SELECTED EXTRACT —
=== Section Start ===

Hell is also called “darkness”: “Then the king told the attendants, ‘Tie him hand and foot, and throw him outside, into the darkness, where there will be weeping and gnashing of teeth” (Matthew. 22:13; cf. Jude 6). In another description, this one taken from the literal trash heap called Gehenna, Jesus said, “Their worm does not die, and the fire is not quenched” (Mark. 9:49; cf. Isaiah 66:24).
Worst of all, hell is separation from God (Luke 16:26). Remember Jesus’ warning: “I will tell them plainly, ‘I never knew you. Away from me, you evildoers’” (Matthew. 7:23). This separation is permanent (Luke 16:26), for it is the “second death” (Revelation. 20:14).
Is hell a literal place?
Most interpreters see the descriptions as intentionally symbolic, but descriptions of a literal place and reality. Calvin, Luther, J. I. Packer, C. S. Lewis, and Billy Graham all interpreted the pictures seen above as symbolic of a literal reality.
We know that those in hell cannot literally see those in heaven, as Jesus’ parable of the rich man and Lazarus in Luke 16 describes. Hell is described as “darkness” in Jude 6, yet a “fiery furnace” in Jude 7. Physical fire only works on physical bodies, yet Matthew 25:41 teaches that the eternal fire was first created for spirit beings like the devil and his angels.
But don’t miss the point—hell is terrible. Jesus used the worst pictures he could find. The point is, you do not want to go there, or let anyone you know go there. To be absent from God, and from all that is good, for all eternity—that is hell.
Who goes to hell?

=== Section End ===

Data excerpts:
=== Section Start ===

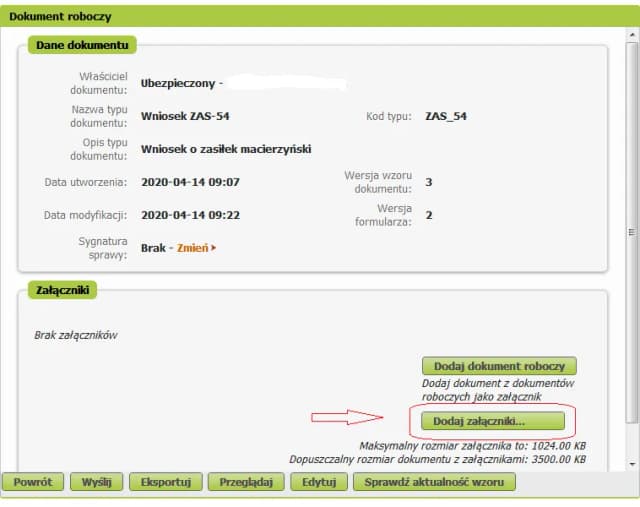Click the Zmień link beside Sygnatura sprawy
The height and width of the screenshot is (507, 640).
[196, 247]
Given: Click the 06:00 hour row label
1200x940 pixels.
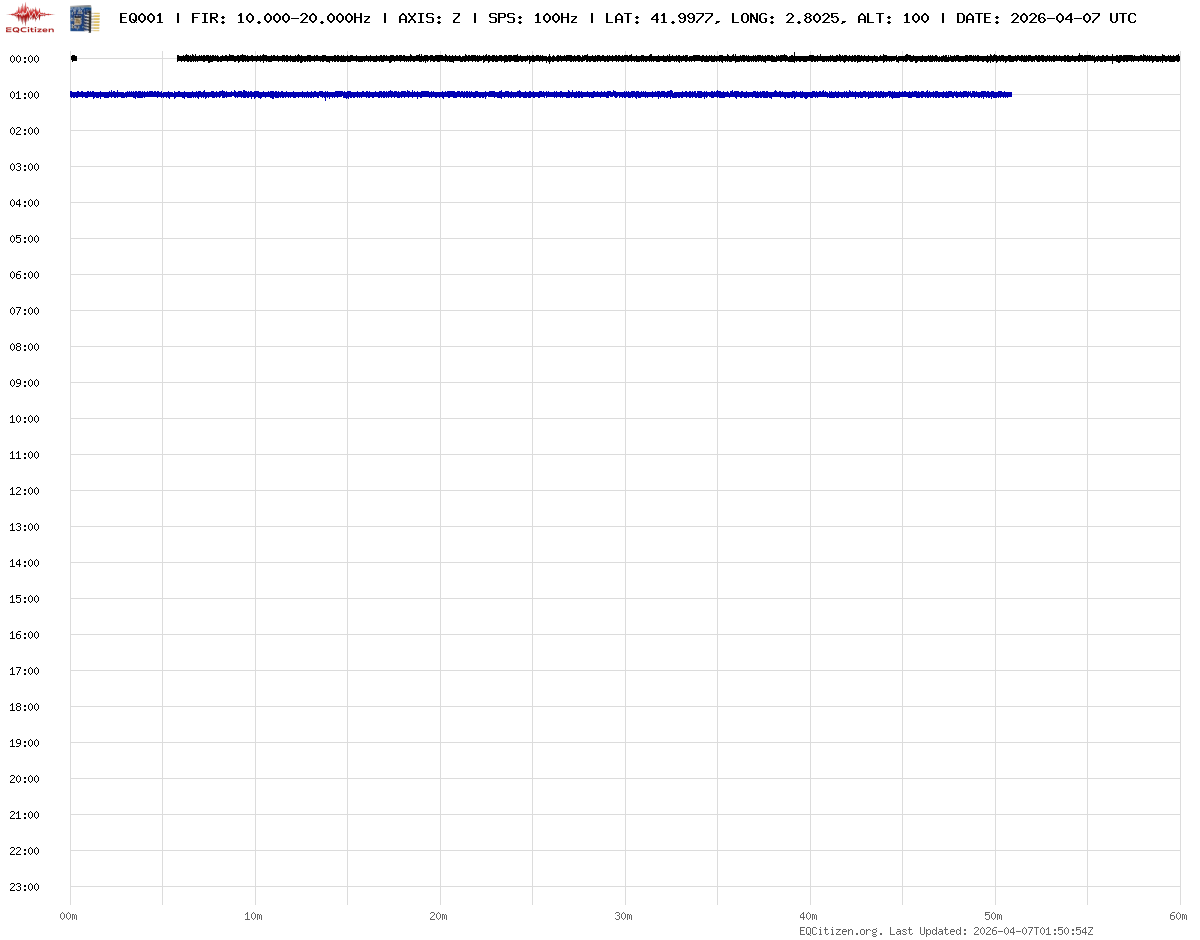Looking at the screenshot, I should [x=24, y=275].
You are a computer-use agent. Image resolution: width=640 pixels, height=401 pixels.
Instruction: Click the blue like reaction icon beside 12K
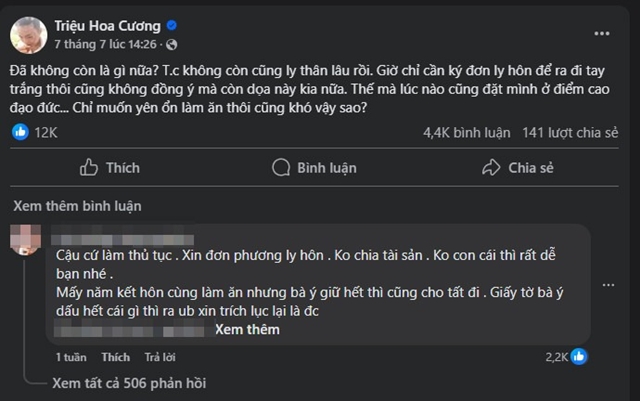pyautogui.click(x=20, y=131)
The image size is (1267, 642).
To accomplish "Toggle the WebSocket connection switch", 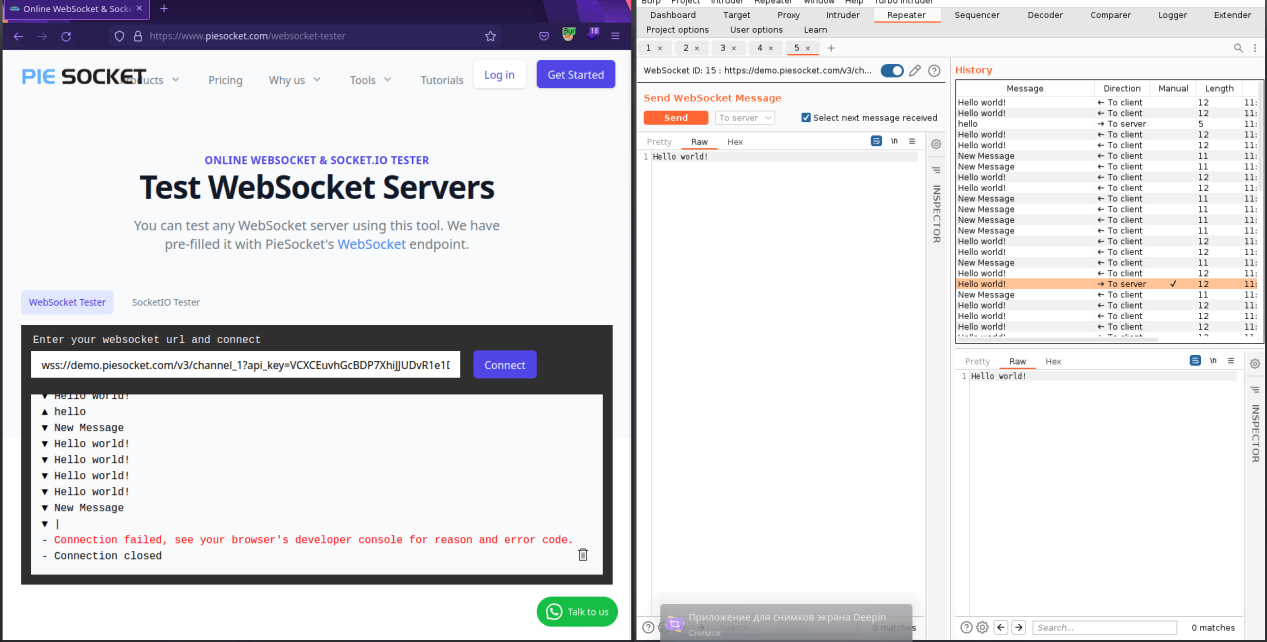I will tap(892, 71).
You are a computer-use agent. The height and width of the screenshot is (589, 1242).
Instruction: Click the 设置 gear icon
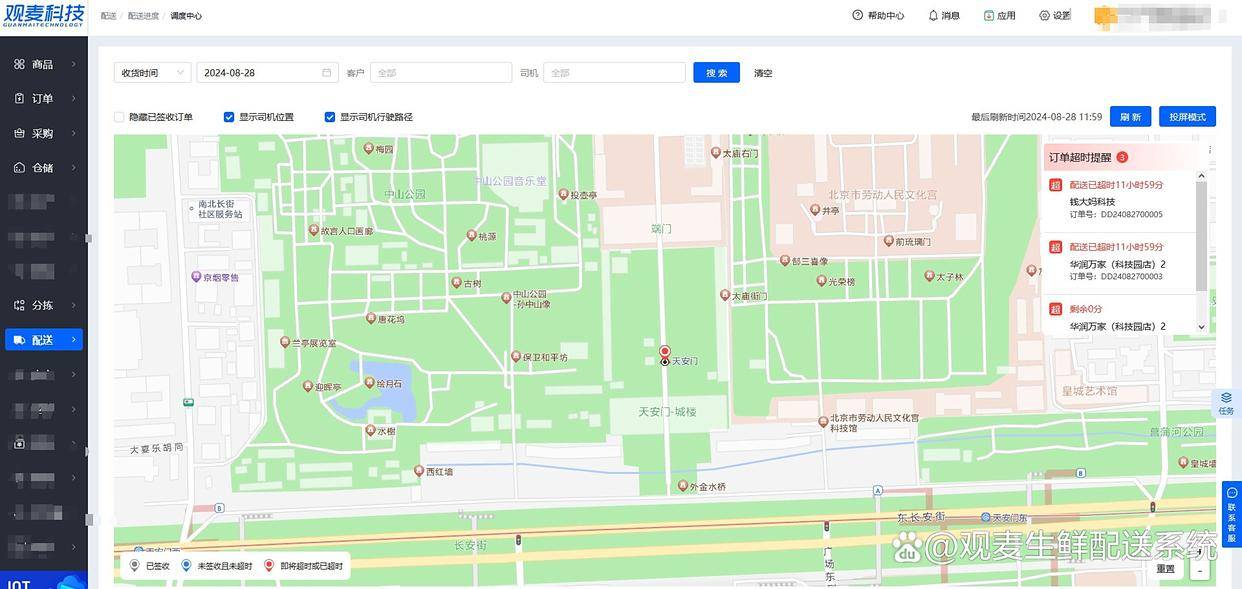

=== Section End ===

TASKS AND EXERCISES —
A. In the text on hell, list every interpreter named as seeing its pictures as symbolic of a literal reality.
B. According to the text on hell, what does Matthew 25:41 teach the eternal fire was first created for?
C. Write what comes next in the text on hell, following its final line.

TASK RESULTS —
A. Calvin, Luther, J. I. Packer, C. S. Lewis, Billy Graham

B. Spirit beings like the devil and his angels.

C.
Jesus clearly taught that he is the way, truth, and life; no one goes to the Father except through him (John 14:6). Those who refuse Jesus’ offer of eternal life, choose hell instead. As a result, these whose names are not found written in the “Lamb’s book of life” are cast into the lake of fire (Revelation. 20:15).
Jesus’ parable of the rich man and Lazarus makes clear that such persons are punished immediately. Then they are condemned to eternal hell at the final judgment: “This is how it will be at the end of the age,” Jesus says, then he describes “the fiery furnace” (Matthew 13:49). Paul taught the same: “They will be punished with everlasting destruction and shut out from the presence of the Lord and from the majesty of his power on the day he comes to be glorified in his holy people and to be marveled at among all those who have believed” (2 Thessalonians 1:9-10).
Is such judgment fair? The rich man in Jesus’ parable knew he deserved to go there. He wanted to spare his brothers, for they deserved to go there as well. Those in hell would make the greatest evangelists on earth.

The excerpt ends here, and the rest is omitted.